Our country has a habit of pushing those we consider undesirable (the poor, the addicted, the mentally ill, the homeless, immigrants, people of color – it’s a long list) into neighborhoods where we don’t have to witness their existence. These same neighborhoods are often also the first affected by funding cuts to things like food assistance, recovery programs and public health services while we stand by and say nothing. We ignore them, because “it’s not my neighborhood; thus, not my problem” until the problem becomes so big we can’t ignore it anymore.

I agree that there is a problem in Bayside. I agree that many of us don’t feel safe walking through certain parts of the neighborhood. I also believe that the only reason it is getting attention now is the newly increased value of Portland peninsula real estate. The people who do the work of providing needed services have been asking for help for a very long time, and we have not listened.

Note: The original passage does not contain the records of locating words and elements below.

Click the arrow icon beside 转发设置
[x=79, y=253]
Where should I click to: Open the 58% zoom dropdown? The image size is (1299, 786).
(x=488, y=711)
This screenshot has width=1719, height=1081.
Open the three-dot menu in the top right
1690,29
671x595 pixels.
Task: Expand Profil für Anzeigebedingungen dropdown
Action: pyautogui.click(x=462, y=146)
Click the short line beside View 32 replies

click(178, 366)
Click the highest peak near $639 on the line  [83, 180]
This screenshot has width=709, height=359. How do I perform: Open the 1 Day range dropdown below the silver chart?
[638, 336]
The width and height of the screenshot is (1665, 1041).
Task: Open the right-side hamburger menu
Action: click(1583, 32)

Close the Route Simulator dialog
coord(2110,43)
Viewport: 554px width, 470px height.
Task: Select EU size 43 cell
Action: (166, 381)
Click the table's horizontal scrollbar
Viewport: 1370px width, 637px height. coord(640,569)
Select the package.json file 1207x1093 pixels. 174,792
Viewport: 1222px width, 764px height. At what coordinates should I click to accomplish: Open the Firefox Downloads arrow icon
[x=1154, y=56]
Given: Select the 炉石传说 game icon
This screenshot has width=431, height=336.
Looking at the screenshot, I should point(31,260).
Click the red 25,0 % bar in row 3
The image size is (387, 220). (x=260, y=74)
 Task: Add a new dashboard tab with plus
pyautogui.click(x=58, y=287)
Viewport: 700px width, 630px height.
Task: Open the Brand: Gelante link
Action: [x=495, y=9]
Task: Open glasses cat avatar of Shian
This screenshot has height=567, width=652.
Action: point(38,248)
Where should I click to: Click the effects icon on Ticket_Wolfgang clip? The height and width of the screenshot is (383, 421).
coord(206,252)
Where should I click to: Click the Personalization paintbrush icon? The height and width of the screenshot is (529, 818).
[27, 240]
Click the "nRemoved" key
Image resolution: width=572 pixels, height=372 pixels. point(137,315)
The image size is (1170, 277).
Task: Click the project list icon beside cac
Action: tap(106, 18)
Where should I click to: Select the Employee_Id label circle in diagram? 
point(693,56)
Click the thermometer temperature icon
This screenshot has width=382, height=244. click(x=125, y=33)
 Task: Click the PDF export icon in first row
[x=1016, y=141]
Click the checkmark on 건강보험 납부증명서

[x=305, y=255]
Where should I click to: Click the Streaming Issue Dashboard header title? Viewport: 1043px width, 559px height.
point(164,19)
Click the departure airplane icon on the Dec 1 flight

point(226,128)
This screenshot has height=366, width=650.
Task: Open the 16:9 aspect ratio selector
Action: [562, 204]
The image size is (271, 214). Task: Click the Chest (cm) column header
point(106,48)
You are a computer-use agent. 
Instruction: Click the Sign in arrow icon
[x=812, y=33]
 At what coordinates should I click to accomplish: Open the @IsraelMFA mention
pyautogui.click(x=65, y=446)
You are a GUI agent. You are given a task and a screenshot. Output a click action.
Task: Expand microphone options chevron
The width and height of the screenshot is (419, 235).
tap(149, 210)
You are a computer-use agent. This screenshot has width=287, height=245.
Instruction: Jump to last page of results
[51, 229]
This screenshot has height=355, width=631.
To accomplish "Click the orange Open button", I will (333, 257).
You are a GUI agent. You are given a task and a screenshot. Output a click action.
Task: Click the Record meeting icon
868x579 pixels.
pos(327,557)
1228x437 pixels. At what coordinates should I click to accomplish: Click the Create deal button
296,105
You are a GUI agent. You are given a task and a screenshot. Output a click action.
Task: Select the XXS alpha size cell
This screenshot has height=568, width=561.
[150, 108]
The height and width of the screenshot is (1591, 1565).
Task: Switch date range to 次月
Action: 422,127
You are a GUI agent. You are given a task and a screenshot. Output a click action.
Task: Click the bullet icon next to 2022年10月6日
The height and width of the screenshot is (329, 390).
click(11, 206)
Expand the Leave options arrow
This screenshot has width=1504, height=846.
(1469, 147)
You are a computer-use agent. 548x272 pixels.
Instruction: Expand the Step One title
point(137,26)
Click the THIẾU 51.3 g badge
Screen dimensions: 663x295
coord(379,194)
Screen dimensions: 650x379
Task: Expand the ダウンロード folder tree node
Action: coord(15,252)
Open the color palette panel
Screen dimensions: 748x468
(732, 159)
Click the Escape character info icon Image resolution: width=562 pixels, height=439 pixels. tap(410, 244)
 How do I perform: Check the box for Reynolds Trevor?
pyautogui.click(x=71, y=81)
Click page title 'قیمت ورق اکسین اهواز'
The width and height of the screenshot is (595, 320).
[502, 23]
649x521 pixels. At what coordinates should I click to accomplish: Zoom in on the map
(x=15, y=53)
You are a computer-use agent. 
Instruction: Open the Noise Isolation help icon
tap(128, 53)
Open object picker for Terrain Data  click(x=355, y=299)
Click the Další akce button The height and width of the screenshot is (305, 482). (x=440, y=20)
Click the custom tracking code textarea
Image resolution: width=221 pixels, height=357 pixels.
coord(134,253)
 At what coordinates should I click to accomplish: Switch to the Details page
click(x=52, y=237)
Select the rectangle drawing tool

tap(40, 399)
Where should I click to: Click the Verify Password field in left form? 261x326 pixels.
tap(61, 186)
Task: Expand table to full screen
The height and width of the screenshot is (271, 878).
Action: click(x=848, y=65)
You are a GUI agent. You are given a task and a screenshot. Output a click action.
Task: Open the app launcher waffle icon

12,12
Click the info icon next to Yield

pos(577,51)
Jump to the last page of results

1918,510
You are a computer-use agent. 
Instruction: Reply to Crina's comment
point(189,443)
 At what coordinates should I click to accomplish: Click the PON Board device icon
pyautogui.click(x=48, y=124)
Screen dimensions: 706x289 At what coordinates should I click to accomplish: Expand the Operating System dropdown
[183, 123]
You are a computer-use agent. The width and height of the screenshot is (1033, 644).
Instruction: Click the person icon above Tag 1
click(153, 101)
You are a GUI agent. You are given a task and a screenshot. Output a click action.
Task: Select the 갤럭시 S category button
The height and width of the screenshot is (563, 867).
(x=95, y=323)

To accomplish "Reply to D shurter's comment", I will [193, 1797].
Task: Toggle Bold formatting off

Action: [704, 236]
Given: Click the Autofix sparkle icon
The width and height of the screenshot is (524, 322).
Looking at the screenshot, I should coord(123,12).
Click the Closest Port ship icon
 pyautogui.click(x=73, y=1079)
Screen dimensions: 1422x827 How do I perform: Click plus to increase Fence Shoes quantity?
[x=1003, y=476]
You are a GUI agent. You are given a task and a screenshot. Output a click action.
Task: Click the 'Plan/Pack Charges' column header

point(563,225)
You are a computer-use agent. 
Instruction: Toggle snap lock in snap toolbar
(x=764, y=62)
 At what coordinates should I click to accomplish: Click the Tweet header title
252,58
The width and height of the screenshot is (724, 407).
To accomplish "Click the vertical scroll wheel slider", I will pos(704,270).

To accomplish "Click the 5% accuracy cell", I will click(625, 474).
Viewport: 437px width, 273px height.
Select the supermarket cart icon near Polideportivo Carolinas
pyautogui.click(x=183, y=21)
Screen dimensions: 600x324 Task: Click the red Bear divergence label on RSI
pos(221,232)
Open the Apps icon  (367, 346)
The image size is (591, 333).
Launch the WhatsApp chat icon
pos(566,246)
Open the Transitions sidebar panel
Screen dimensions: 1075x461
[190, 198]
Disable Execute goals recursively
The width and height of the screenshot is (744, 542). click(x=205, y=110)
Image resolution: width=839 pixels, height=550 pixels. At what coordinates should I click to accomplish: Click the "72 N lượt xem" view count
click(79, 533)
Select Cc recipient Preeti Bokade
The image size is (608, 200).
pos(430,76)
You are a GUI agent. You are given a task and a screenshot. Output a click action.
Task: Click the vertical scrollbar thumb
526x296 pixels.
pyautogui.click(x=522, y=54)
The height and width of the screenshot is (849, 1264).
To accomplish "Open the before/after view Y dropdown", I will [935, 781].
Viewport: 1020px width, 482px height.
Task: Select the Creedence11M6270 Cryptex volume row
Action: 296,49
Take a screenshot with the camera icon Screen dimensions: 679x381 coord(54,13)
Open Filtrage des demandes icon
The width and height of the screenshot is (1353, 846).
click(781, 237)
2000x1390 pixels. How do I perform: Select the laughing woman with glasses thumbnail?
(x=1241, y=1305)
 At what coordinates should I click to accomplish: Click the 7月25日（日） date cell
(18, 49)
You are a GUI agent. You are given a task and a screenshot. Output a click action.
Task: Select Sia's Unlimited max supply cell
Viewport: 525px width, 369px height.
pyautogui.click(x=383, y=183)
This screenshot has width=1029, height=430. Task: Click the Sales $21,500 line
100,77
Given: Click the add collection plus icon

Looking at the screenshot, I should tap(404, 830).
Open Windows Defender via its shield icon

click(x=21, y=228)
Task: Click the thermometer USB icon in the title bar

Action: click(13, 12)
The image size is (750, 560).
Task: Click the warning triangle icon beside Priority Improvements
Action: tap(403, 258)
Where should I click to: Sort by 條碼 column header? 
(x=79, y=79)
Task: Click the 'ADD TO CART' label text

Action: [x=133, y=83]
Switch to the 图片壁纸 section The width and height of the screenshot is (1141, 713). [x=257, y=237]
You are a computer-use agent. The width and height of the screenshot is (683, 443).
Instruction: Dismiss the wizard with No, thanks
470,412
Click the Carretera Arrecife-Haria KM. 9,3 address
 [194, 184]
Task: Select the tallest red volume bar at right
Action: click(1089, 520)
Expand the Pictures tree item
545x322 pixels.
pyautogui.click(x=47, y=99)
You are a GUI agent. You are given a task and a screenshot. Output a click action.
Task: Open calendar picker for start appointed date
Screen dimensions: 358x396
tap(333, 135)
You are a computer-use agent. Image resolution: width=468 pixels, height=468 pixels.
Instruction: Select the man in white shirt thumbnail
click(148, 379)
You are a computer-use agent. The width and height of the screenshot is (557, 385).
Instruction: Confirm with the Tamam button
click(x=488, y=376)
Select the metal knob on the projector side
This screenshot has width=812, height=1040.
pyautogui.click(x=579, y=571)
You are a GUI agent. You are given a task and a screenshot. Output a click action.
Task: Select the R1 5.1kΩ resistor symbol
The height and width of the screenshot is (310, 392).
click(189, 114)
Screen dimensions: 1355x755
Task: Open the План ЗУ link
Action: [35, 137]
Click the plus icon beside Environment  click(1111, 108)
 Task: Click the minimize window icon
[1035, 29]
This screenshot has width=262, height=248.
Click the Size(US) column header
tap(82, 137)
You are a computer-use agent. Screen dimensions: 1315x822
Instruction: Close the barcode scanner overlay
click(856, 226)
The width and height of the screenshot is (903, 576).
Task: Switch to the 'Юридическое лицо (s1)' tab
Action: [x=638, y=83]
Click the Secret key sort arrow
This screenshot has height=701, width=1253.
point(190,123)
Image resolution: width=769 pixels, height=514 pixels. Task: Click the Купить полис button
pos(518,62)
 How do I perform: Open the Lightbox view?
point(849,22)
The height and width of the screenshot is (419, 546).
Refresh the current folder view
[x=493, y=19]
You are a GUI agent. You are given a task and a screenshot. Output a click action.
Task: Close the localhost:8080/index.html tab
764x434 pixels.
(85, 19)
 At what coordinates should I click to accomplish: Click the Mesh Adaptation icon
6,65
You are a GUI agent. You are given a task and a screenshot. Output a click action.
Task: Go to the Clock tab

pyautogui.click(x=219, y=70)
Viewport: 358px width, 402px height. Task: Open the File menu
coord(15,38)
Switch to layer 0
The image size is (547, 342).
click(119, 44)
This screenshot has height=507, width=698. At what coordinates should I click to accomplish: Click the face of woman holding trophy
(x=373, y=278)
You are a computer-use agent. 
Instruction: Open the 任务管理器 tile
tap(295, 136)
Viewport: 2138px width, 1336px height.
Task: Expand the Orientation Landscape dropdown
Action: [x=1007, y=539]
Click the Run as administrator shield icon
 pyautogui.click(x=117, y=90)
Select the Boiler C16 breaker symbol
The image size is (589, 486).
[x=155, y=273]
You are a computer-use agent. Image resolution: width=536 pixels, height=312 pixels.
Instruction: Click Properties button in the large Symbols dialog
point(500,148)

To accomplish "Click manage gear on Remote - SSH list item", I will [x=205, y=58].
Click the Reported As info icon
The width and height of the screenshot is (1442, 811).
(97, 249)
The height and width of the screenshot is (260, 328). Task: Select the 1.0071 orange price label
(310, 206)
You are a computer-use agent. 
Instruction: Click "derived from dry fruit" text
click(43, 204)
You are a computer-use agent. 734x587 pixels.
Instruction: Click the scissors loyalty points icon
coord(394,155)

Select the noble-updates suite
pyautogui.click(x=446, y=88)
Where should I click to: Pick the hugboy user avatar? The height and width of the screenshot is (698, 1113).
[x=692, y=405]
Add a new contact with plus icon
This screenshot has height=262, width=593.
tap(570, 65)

There is a reason that it has become this bad, and that reason has its home in each of our laps. Because this isn’t just a Portland problem. It isn’t even just a Maine problem. It is a cultural problem, and until that culture changes – until each and every one of us steps up in some way – it isn’t going away. Until it becomes culturally shameful for there to be any person unfed, unclothed, uncared-for or unhoused, this problem will remain. It is high time we stopped calling it someone else’s problem and recognize that it is our problem.